The National Multi Housing Council, a trade group for apartment owners, has released its quarterly index, and it shows that vacancies are up. This means that rents are likely to continue to be under pressure.

The data is presented in the table below (from http://www.nmhc.org/Content/ServeContent.cfm?ContentItemID=5361). The key index with respect to the future course of rents is the market tightness index, which rose to 20 in the most recent quarter (their quarters are not aligned with calendar quarters, but the data shown covers May, June and July, and I will refer to it as the second-quarter data) from 16 in the first quarter and just 11 in the fourth quarter. This is one of those indexes like the ISM where any reading below 50 indicates weakness and anything above 50 represents strength.

The other three indexes relate to the ability to buy or sell apartment buildings and get the related financing. They too have shown remarkable improvement since hitting extremely low levels in the third quarter of last year, yet remain well below the 50 break-even point. Unfortunately, this is a relatively short data series, going back only to 1999, and thus we have only one prior recession to look at versus the current conditions.

In the last recession, the market tightness index fell even lower than this time, but it did not stay down for long. The other three indexes stayed well above the levels they hit this time around. It is very apparent that all of these series are very volatile, particularly with respect to the ability to get financing to invest in apartments.

The weakness in the market tightness index is particularly bad news for the Apartment oriented REITs like Apartment Investors (AIV), Avalon Bay (AVB) and Equity Residential (EQR). If an apartment is vacant, it means the owner is not collecting the rent, and if lots of apartments are available it means that when leases come up, they will not be able to increase rents and may have to cut them (often in a disguised way, by including a month’s free rent, for example).

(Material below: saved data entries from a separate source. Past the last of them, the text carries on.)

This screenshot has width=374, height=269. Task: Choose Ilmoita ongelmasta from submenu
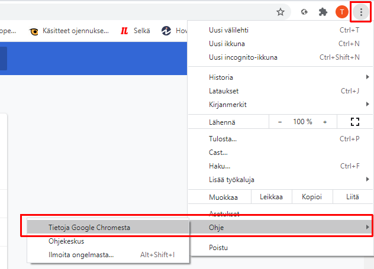coord(81,255)
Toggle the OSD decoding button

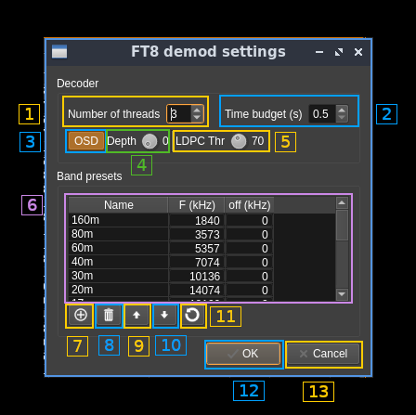pyautogui.click(x=86, y=141)
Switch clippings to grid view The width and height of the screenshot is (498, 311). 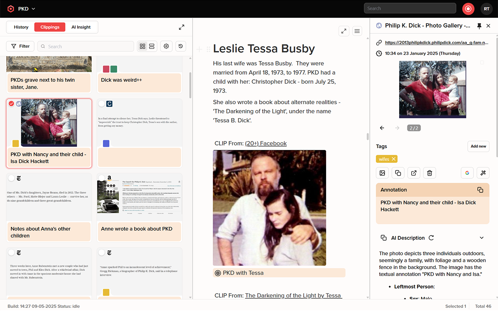pos(142,46)
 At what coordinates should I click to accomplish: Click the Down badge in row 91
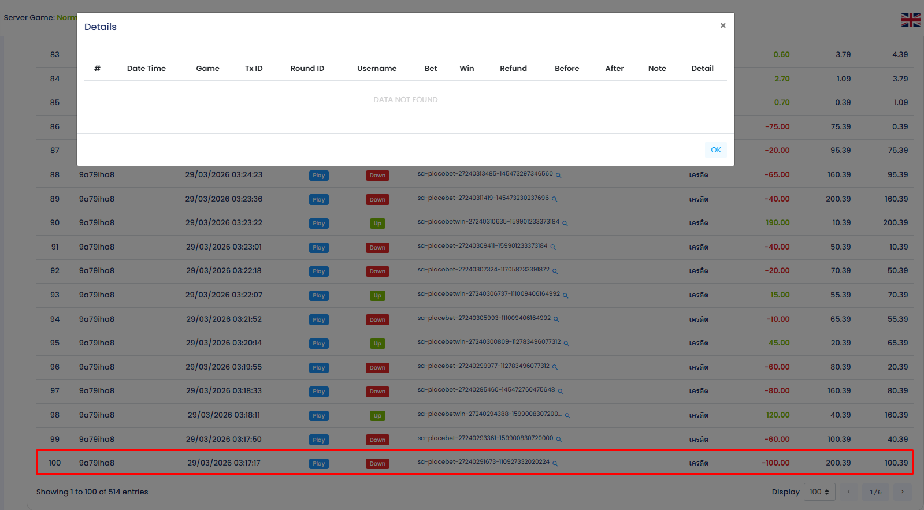click(x=377, y=248)
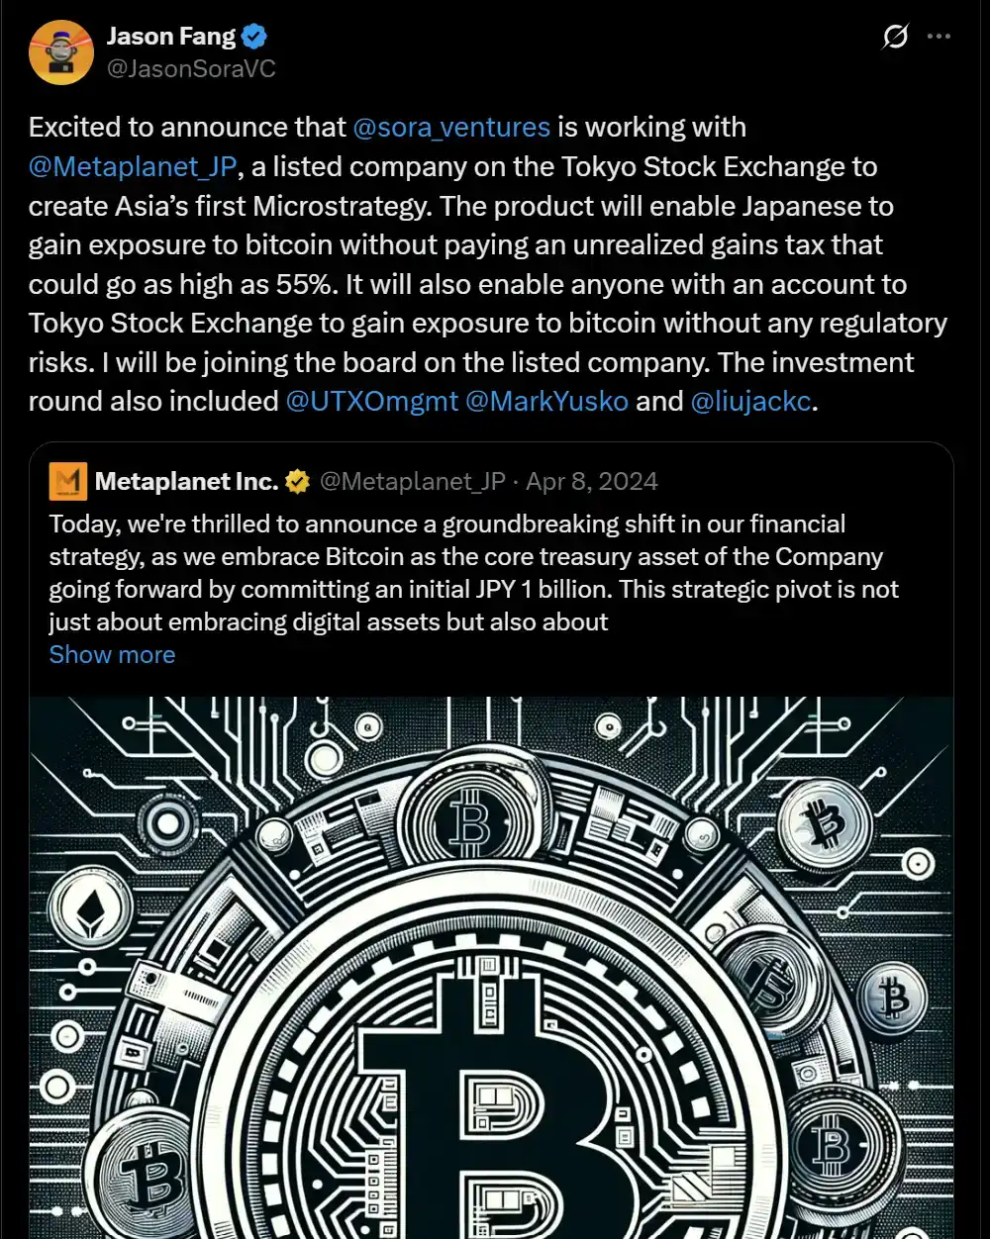Screen dimensions: 990x1239
Task: Click the Metaplanet Inc. logo avatar
Action: (67, 482)
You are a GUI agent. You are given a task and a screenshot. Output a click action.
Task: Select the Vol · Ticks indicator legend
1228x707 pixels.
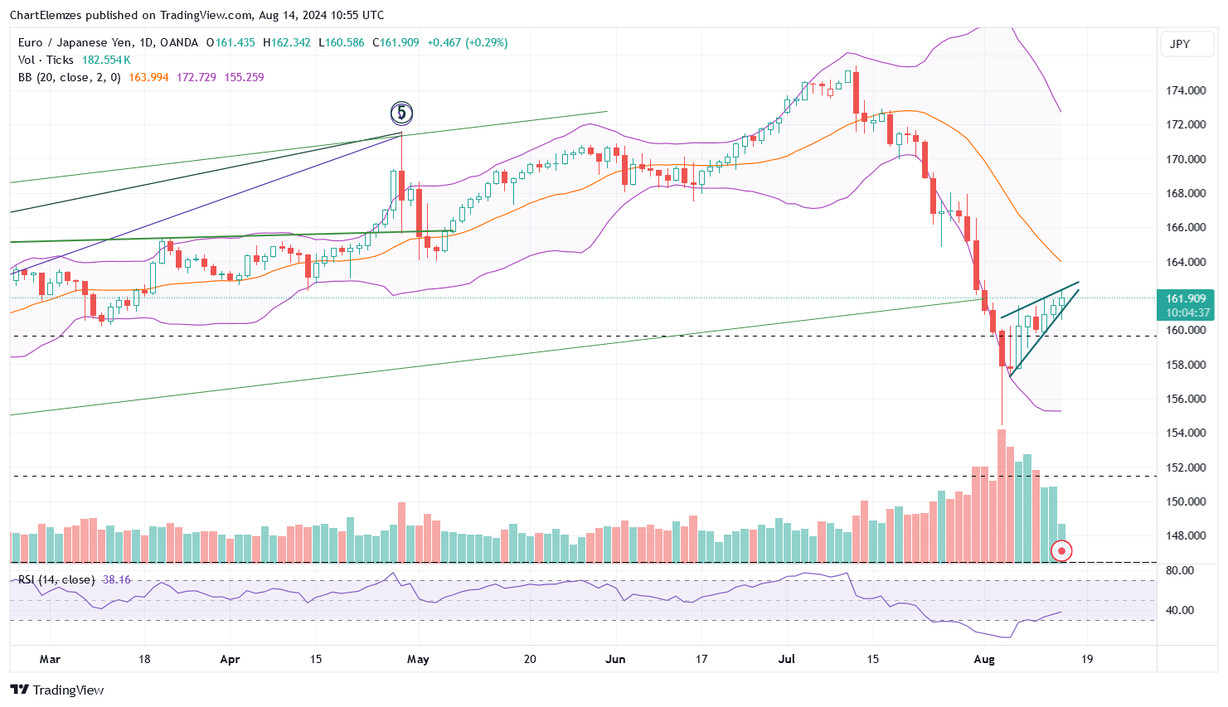(x=46, y=60)
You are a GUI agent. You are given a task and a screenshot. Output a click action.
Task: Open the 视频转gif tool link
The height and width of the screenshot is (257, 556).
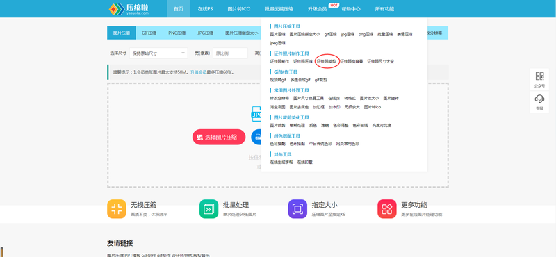coord(278,80)
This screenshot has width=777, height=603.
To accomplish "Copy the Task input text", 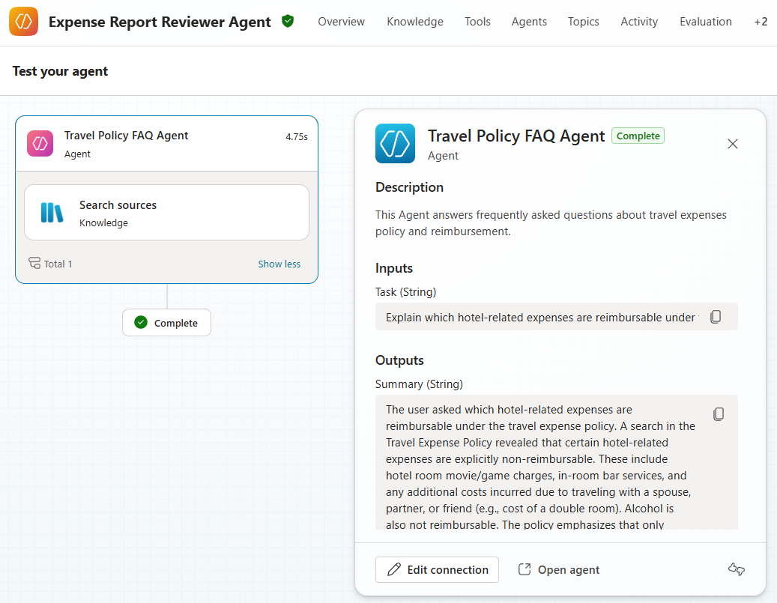I will (716, 316).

More significantly for the national economy is that apartments compete with owner occupied housing. Indeed, the key measure of housing inflation for owner-occupied housing is not the price of a house, but the implied value of not having to pay rent, known as owners-equivalent rent.

One of the most important indicators warning that we were in a housing bubble during the middle part of this decade was the disconnect between the price of houses and the level of rents. Over the long course of history there has been a very stable relationship between them. After all, a house is an asset, and the value of an asset is the present value of the future cash flows it generates. In the case of a house, those cash flows are avoided rents.

Thus, if rents are falling, it means that housing prices are shooting at a moving target as they try to get back to normal levels. The more and longer housing prices fall, the greater the destruction of wealth for the vast majority of people in the country. It means more houses underwater, and more foreclosures and walkways. It means still more problems for the banks.

On the other hand, falling rents are great news for tenants. On average, renters are far less wealthy and have much lower incomes than are home owners. This might actually be a rare case where a bad economic trend actually helps the people at the bottom of society.

Renters are more likely to spend the extra income from lower rent than save it (simply because they tend to be lower income) thus helping to stimulate other areas of the economy.Stores catering to lower income people, like Family Dollar (FDO) and Wal-Mart (WMT), are probably the most likely beneficiaries of this.